- The nationalist leader is attending an event that has long represented business's interest in increasing ties across borders
- Key leaders such as Trump, May and Macron are not attending to handle big issues at home
DAVOS, Switzerland: Skirting the first political scandal of his new presidency, far-right leader Jair Bolsonaro will tout a "new Brazil" when he addresses the world's business elite in Davos on Tuesday.
The president of Latin America's biggest economy is giving the keynote address at this year's World Economic Forum, where warnings are mounting of the dangers of a growth slowdown, yawning inequality and disastrous climate change.
US President Donald Trump along with the leaders of France, Britain and Zimbabwe have had to stay away from the Swiss ski resort as they fight political fires back home.
A trip to Davos by US officials including Secretary of State Mike Pompeo was also cancelled by Trump.

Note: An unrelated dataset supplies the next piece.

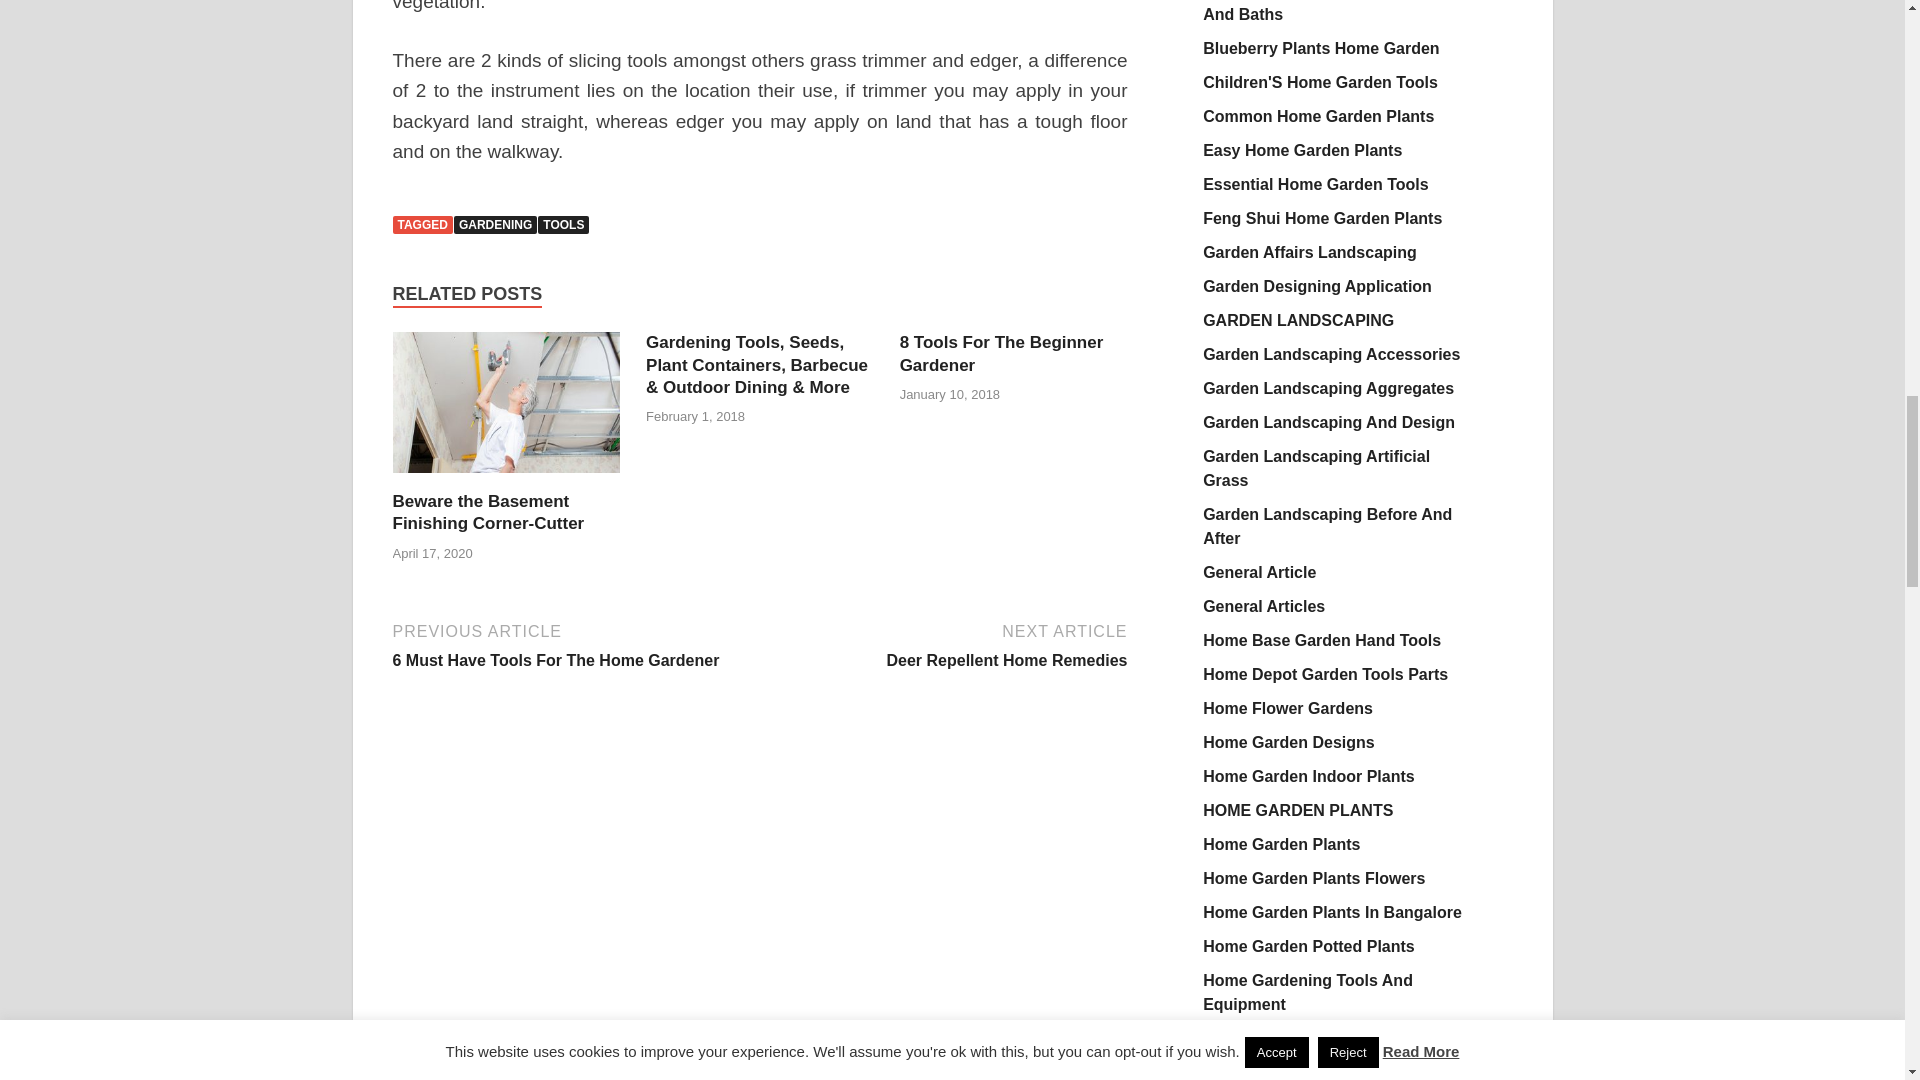  What do you see at coordinates (1002, 352) in the screenshot?
I see `8 Tools For The Beginner Gardener` at bounding box center [1002, 352].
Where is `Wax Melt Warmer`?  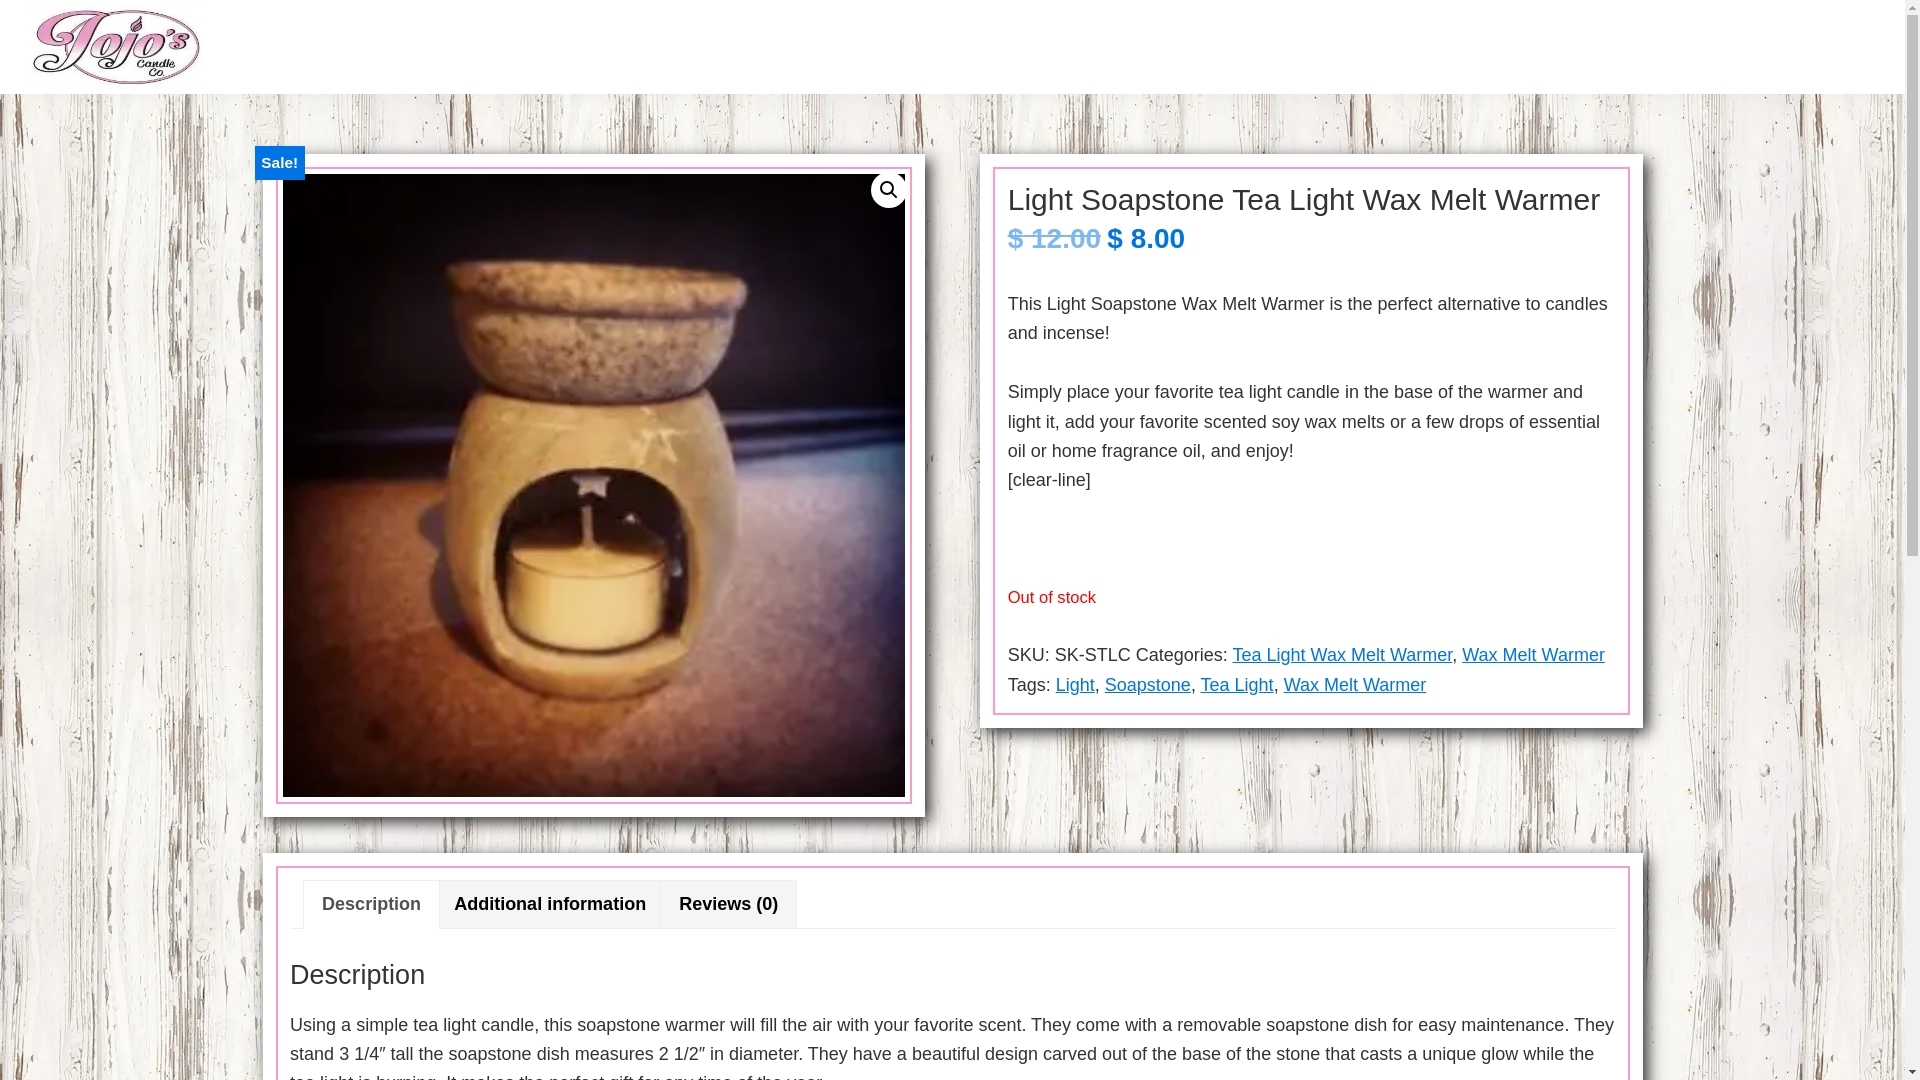
Wax Melt Warmer is located at coordinates (1355, 685).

But organisers said Pompeo would now address the conference by video-link from Washington on Tuesday, after Bolsonaro's speech.
Like Trump, the "Mr Clean" Bolsonaro surfed a populist wave to ride to power, vowing an end to rampant corruption and a restoration of law and order in Brazil.
But staging his first foreign trip as president, Bolsonaro has left behind a scandal about suspicious payments involving his politician son Flavio Bolsonaro, who denies any wrongdoing.
Focussing on his message at the WEF, Bolsonaro told reporters in Davos that he would "give the broadest message possible of the new Brazil that is presenting itself with our arrival in power".
He said "Brazil is taking measures so that the world re-establishes confidence in us, that our business returns to flourishing between Brazil and the world, without being guided by ideology".
"We will show that we are a country that is safe for investments, especially in the area of agribusiness which is very important for us."
But while Bolsonaro's promises on investment and deregulation have wowed the Brazilian stock market, he has also taken a page from the Trump playbook in bashing China.
If such trade tensions worry many of the well-heeled Davoscrowd, so does the threat of planetary economic dislocation caused by climate change, according to a WEF survey last week.
Marco Lambertini, director general of environmental group WWF, urged Bolsonaro to heed concerns both abroad and at home about his government's stewardship of the Amazon rainforest.
"So don't consider the environment an anti-development concept, and don't consider the environment as something that is against your own agenda of developing a more stable Brazil," he told AFP.
Preservation of the Amazon from logging by agribusinesses is a key plank of the Paris accord aimed at reining in rising temperatures, experts say.
But a new analysis by the World Resources Institute said the world is on course to miss its "best chance" of preventing runaway climate change, by ensuring global greenhouse gas emissions peak in 2020.
Trump pulled out of Davos because of the US budget shutdown and then yanked his entire delegation, removing any prospect of trade peacemaking in the Alps with Chinese Vice President Wang Qishan.
The WEF week features an eclectic lineup of discussions devoted to issues such as mindful parenting in the digital age, chronic loneliness and harnessing artificial intelligence without destroying jobs.
It is drawing some 3,000 political and business figures, including 65 government leaders from Germany, Israel and elsewhere.
While the gathering high in the Swiss Alps is dedicated to networking and schmoozing, the International Monetary Fund started the week with a downbeat downgrade of its forecasts for global growth.
The IMF notably cited the US-China trade war, and Brexit clouds surrounding Britain's divorce from the European Union.
But while growth is slowing, aid charity Oxfam warned the Davos elite that inequality around the world most certainly is not.
The wealth of the world's 26 richest people is now equivalent to that of the poorest half of humanity, Oxfam said, warning that such an imbalance was stoking popular anger and undermining democracies around the world.
Three of those billionaires are attending Davos -- Microsoft co-founder Bill Gates, China's richest man Jack Ma and Indian tycoon Mukesh Ambani.